PHA-stimulation resulted in 538 transcripts being detected as upregulated, and 392 downregulated when the Tempus™ system was used. For the PAXgene™ system, 400 were found to be upregulated and 539 downregulated (p < 0.01, FDR) by PHA stimulation (Fig. 2C). Among all of these, 335 upregulated (56% of the union set) and 268 downregulated transcripts (40% of the union set) were common between the two platforms. Among the 203 upregulated immune function transcripts uniquely identified by the Tempus™ Whole Blood RNA isolation system were IL-2, IL-3, IL-4, IFNγ, STAT3, IRF4, IL-21R, CLA4, CD44, BCL6 and STAT1. In contrast, the 65 upregulated immune function transcripts uniquely identified by the PAXgene™ Whole Blood RNA isolation system included IL-2RA, BCL6 (alternate transcript), IL-1RN, CCL18, and CD48 (Additional file 1). Expression profiles of several transcripts known to be up-regulated by PHA such as IL-2, IL-3, IL-4, and IFNγ [9] are illustrated for all 7 subjects in Fig 3A. Samples isolated using PAXgene™ preparation resulted in 271 transcripts uniquely identified as down-regulated, while Tempus™ tube preparation resulted in 124 transcripts not identified as down-regulated by PAXgene™ (Fig. 2A, B, C) (Additional file 2).

Figure 3
figure 3

Differential expression of individual subjects for four transcripts known to be differentially expressed upon addition of PHA: IL2, IL4, IFNG, and IL3. Using the Tempus ABI system, all four transcripts are identified as up-regulated by PHA stimulation, with an FDR-adjusted p value < 0.01 and a fold change > 2. These four transcripts are not identified using the same criteria from data generated using PAX system.

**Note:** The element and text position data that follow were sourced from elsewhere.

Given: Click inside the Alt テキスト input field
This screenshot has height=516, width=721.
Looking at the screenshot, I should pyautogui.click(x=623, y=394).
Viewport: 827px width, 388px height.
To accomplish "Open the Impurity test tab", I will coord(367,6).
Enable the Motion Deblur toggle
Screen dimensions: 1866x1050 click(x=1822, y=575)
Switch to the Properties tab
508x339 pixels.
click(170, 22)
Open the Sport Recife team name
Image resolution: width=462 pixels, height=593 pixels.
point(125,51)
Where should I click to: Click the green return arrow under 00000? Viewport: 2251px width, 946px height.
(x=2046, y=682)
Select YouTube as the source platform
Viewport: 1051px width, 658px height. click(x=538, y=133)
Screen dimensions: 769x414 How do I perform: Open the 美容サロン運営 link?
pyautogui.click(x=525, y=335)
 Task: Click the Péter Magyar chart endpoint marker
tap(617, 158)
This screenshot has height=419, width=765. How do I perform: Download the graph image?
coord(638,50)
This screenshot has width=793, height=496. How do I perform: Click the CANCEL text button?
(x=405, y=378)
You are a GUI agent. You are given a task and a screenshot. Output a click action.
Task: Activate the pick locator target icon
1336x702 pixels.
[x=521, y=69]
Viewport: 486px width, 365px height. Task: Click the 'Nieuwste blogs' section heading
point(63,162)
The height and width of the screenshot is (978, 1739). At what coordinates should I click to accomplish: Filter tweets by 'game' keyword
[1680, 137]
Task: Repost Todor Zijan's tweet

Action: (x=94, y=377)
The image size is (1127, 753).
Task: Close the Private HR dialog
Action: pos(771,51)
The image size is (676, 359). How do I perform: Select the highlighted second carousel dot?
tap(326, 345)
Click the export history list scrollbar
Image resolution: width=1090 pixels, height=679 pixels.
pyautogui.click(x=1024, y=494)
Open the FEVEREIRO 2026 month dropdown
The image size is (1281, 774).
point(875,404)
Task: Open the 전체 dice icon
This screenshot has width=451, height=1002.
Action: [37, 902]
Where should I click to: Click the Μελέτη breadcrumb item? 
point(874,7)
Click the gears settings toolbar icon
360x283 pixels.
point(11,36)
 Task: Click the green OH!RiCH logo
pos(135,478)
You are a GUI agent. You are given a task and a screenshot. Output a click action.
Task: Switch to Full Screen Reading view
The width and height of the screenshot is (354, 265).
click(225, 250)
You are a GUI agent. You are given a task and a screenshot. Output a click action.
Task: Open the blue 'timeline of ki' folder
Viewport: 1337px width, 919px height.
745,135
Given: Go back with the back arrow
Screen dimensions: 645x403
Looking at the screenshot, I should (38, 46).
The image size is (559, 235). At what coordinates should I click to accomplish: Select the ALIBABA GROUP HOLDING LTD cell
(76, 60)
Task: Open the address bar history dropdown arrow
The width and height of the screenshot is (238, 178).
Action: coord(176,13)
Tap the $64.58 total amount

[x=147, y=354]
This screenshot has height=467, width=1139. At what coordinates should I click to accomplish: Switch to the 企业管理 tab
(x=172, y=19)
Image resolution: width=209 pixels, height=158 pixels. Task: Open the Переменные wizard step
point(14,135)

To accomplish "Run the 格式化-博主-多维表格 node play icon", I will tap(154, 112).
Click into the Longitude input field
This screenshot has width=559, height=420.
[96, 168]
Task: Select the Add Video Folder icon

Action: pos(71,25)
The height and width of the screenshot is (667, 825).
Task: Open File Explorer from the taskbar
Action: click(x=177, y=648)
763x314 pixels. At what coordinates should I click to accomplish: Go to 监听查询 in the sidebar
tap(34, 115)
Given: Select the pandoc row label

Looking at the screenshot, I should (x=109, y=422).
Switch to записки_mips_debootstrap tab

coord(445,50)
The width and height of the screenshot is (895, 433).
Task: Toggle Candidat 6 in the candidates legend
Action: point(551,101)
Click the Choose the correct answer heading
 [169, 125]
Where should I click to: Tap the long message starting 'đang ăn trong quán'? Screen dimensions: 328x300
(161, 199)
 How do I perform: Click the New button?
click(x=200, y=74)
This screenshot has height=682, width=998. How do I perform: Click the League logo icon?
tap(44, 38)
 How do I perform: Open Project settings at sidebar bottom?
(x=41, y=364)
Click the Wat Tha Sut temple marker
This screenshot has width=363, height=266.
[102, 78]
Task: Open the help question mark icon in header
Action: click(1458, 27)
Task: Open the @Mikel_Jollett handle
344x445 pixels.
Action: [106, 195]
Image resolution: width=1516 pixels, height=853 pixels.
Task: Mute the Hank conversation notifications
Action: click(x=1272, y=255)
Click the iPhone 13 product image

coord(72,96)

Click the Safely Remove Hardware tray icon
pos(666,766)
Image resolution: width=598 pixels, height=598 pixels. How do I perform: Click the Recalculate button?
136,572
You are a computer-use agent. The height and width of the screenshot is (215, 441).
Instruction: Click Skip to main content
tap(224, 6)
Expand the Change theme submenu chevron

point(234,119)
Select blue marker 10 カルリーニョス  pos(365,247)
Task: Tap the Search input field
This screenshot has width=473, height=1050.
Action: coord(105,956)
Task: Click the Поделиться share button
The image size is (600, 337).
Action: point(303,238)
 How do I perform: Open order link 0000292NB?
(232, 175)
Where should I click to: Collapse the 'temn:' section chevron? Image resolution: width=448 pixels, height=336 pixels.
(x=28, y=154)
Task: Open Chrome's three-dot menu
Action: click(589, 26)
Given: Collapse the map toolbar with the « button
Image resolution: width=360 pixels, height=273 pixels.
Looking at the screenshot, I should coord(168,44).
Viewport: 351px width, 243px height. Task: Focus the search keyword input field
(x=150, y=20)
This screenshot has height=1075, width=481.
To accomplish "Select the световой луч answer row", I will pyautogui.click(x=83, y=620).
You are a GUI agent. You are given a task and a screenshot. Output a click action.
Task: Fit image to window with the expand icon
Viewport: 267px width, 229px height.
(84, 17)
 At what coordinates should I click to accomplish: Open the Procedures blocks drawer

To validate differential expression measured by microarray, real time PCR was performed on four of the seven samples that had sufficient RNA remaining. Using the Sequenom Quantitative Gene Expression (QGE) platform, eighteen immune function transcripts were assessed, including IL-2, IL-4, IFNγ, controls and others not known to be regulated by PHA. Other transcripts assessed include: TGFβ, P19, Perforin, MIG, IP10, IL10, GB, FOXP3, CXCR3, CTLA4, CTGF, CD3, CD25, CD20, and CD103. Transcripts for IFNγ, IL-2, IL-4 were statistically significant for differential expression between un-stimulated and stimulated samples using the Tempus™ system (p < 0.05). Samples prepared using the PAXgene™ system exhibited greater variability in transcript levels in both unstimulated and stimulated conditions, thus trending towards upregulation for IL-2, IL-4, and IFNγ, but not statistically significant (fig 4).

Figure 4
figure 4

Sequenom QGE assay: Tempus™ appears to have slightly higher differential expression estimates than PAXgene™ for IL2, IL4 and IFNG. IL4, IFNγ, were statistically significant for Tempus ™ samples (P < 0.05). Both Tempus™ and PAXgene™ systems show IL2 as up-regulated (p < 0.05).

Discussion

While there are an increasing number of studies using microarrays and/or quantitative real time PCR as immune monitoring tools in clinical trials, there have been few studies assessing the contribution of the RNA purification method to the expressed gene profile. Here, we have demonstrated that the choice of RNA preparation method can have significant influence on resulting gene expression measures.

Using PHA-stimulated versus unstimulated whole blood as a model, we anticipated that a large number of transcripts would be differentially expressed, given that PHA is global activator of human peripheral T lymphocytes and has been shown to induce a number of immune response transcripts, including several cytokines. Indeed, microarray analysis revealed that PHA altered the expression of a large number of transcripts, regardless of whether RNA purification was performed by Tempus™ or PAXgene™ methods. While both methods revealed a common set of 376 transcripts whose expression was altered by PHA-stimulation, Tempus™-prepared specimens revealed an additional 189 up-regulated transcripts that were not detected in PAXgene™-prepared specimens, many of which fall into the category of immune response or cellular proliferation transcripts. Notable in this group are immune response transcripts such as the cytokines IL-2, IL-4 and IFNγ, which are known to be induced by PHA[7]. Transcriptional changes could not be attributed to differences in cell numbers since 3 hours of stimulation by PHA is not long enough to increase cell numbers.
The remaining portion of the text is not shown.